An optimal prediction problem is a type of optimal control problem very similar to classic optimal stopping problems, however with the crucial difference that the gains process is not adapted to the filtration generated by the driving process. Consider for instance the problem of stopping a Brownian motion at a time closest (in some suitable metric) to the time the Brownian motion attains its ultimate supremum. This is an optimal prediction problem: the gains are determined by the difference between the chosen stopping time and the time at which the Brownian motion actually does attain its ultimate supremum, and as the latter quantity is not known until the whole path of the process is revealed the gains is indeed not adapted.

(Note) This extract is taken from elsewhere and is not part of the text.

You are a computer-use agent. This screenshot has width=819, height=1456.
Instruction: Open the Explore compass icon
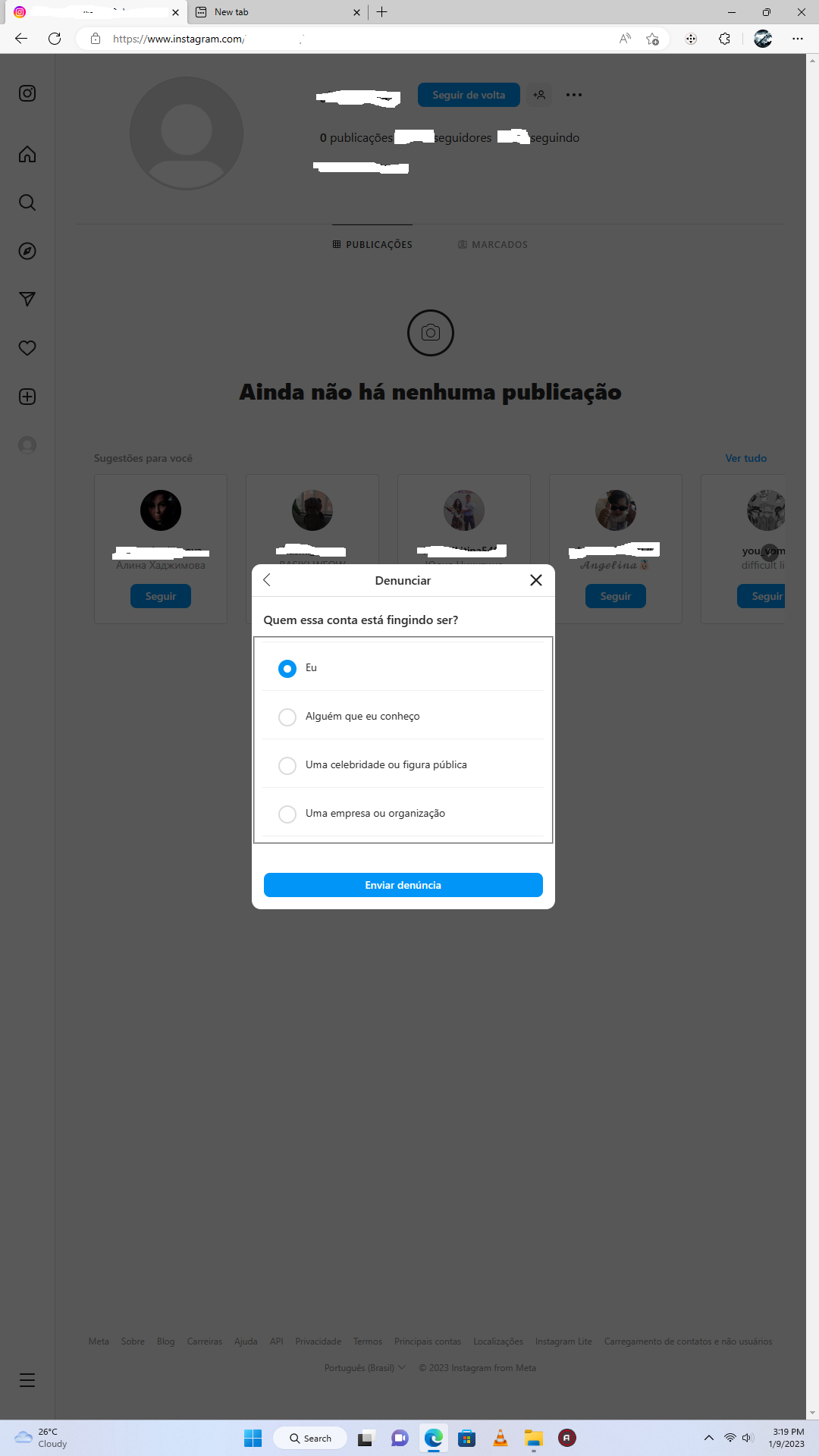[27, 251]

Besides being mathematically very appealing, optimal prediction problems have many applications, for instance in mathematical finance, insurance, medicine and engineering, to name a few. They were relatively recently introduced, and the bulk of the work done so far is for diffusions only. In this project, several types of optimal prediction problems driven by Lévy processes rather than diffusions will be studied. Lévy processes play a role in mathematical finance as an extension of the classic Black & Scholes model and in insurance as an extension of the classic Cramer-Lundberg model for instance.
Note that this project requires a very strong background in probability theory, in particular stochastic processes, and mathematical analysis. Preferably the student should already be familiar with Lévy processes. Experience with computer programming and implementing numerical schemes is very helpful.